Jakarta – Menteri Pertanian (Mentan) Andi Amran Sulaiman mengungkapkan temuan mengejutkan soal beredarnya beras bermasalah di pasaran. Temuan ini telah disampaikan langsung kepada Kapolri dan Jaksa Agung untuk segera ditindaklanjuti.
Dalam konferensi pers di Kantor Kementerian Pertanian, Mentan Amran memaparkan bahwa dari total 268 merek beras yang diuji, sebanyak 212 di antaranya tidak memenuhi standar kualitas, berat, serta melampaui harga eceran tertinggi (HET) yang ditetapkan pemerintah.
“Ini hasil kerja bersama tim kami di lapangan bersama Satgas Pangan, Kejaksaan, Badan Pangan Nasional, dan lembaga pengawas lainnya. Dari 13 laboratorium di 10 provinsi, ditemukan 85,56 persen beras premium tak sesuai mutu, 59,78 persen dijual di atas HET, dan 21 persen beratnya tidak akurat. Masyarakat sangat dirugikan,” jelas Amran dalam rilis pers, Jumat (27/6).
Amran juga menyoroti lonjakan harga beras yang dinilai janggal, terutama di tengah peningkatan produksi dalam negeri. Berdasarkan data FAO, produksi beras Indonesia pada musim 2025/2026 diperkirakan mencapai 35,6 juta ton, melampaui target nasional sebesar 32 juta ton.
“Kalau dulu harga naik karena pasokan terbatas, sekarang produksi berlimpah tapi harga tetap tinggi. Ini sinyal kuat ada penyimpangan di lapangan,” ungkapnya.
Modus: Kemasan Ulang Beras Subsidi Jadi Premium
Amran menambahkan bahwa modus yang ditemukan antara lain adalah pengemasan ulang beras SPHP (Stabilisasi Pasokan dan Harga Pangan) yang seharusnya dijual murah, lalu dikemas kembali dan dijual sebagai beras premium dengan harga lebih tinggi. Potensi kerugian akibat praktik ini diperkirakan bisa mencapai Rp99 triliun.
“Kami sudah hubungi Kapolri dan Jaksa Agung, hari ini juga seluruh data dan bukti kami serahkan. Negara tak boleh kalah oleh mafia pangan,” tegasnya.
Kejaksaan: Ada Praktik Markup dan Penyimpangan Subsidi
Sesjam Pidana Khusus Kejaksaan Agung, Andi Herman, yang turut hadir, menyatakan bahwa temuan ini mencerminkan pelanggaran serius terhadap ketentuan mutu, harga, dan distribusi pangan bersubsidi.

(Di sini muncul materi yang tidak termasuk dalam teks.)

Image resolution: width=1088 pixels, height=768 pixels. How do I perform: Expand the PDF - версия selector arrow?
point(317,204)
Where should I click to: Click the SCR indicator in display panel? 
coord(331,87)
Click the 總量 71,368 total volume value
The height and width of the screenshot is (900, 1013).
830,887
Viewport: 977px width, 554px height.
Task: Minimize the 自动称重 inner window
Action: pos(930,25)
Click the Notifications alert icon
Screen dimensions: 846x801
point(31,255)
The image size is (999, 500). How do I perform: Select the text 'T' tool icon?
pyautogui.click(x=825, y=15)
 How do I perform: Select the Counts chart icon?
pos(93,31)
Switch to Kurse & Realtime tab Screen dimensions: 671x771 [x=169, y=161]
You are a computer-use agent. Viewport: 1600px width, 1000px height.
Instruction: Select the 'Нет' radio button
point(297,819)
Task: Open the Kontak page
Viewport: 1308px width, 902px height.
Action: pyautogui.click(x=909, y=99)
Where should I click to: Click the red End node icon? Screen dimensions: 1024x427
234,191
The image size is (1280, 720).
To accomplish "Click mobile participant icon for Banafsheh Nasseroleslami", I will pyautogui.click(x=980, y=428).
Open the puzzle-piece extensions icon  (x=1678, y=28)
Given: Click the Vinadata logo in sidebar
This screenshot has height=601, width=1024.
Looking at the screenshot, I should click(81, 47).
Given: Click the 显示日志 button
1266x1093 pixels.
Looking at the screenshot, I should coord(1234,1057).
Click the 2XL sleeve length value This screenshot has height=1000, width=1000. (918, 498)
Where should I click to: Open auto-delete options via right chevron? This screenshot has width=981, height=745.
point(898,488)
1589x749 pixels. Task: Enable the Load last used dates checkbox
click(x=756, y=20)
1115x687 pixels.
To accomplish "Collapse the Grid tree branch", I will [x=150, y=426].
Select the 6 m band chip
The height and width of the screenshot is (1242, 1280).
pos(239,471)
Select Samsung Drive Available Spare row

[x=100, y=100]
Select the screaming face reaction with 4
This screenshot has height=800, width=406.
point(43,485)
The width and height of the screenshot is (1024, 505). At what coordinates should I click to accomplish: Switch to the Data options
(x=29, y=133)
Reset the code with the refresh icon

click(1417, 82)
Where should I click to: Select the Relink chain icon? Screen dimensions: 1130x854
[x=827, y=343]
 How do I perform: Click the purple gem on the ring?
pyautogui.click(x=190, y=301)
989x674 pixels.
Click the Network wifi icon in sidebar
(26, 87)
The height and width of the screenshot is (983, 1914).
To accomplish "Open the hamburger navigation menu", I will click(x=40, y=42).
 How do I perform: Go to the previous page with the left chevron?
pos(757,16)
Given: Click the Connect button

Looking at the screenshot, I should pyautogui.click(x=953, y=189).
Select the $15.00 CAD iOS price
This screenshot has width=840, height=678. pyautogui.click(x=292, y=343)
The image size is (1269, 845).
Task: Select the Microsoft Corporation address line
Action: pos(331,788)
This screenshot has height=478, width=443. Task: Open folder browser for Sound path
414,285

“Ini jelas praktik markup yang merugikan negara dan rakyat. Beras subsidi seharusnya menjadi hak masyarakat, bukan dikomersialisasikan dengan cara curang. Penegakan hukum harus tegas agar memberi efek jera,” ujarnya.
Ultimatum Satgas Pangan: Dua Pekan untuk Berbenah
Sementara itu, perwakilan Satgas Pangan Mabes Polri, Brigjen Helfi Assegaf, menegaskan bahwa tindakan pengemasan dan pelabelan yang menyesatkan melanggar Undang-Undang Perlindungan Konsumen. Jika dalam dua minggu, hingga 10 Juli 2025, masih ditemukan pelanggaran, aparat akan menindak secara hukum.
“Sanksinya tidak main-main. Bisa kena pidana hingga 5 tahun dan denda maksimal Rp2 miliar,” tegas Helfi.
Pemerintah memberi batas waktu dua pekan bagi pelaku usaha untuk memperbaiki pelanggaran dan menghentikan praktik curang.
Ajakan untuk Koreksi dan Etika Bisnis
Mentan Amran menegaskan bahwa tidak boleh ada lagi beras yang dijual di atas HET, dengan mutu dan berat yang tidak sesuai. Ia juga mengajak para pelaku industri beras untuk menjalankan usaha secara etis dan bertanggung jawab.
“Kita semua punya tanggung jawab menjaga negara ini. Pangan bukan sekadar komoditas, tapi menyangkut hajat hidup rakyat. Kalau praktik curang dibiarkan, dampaknya bisa meluas—dari daya beli hingga stabilitas ekonomi nasional,” tutupnya.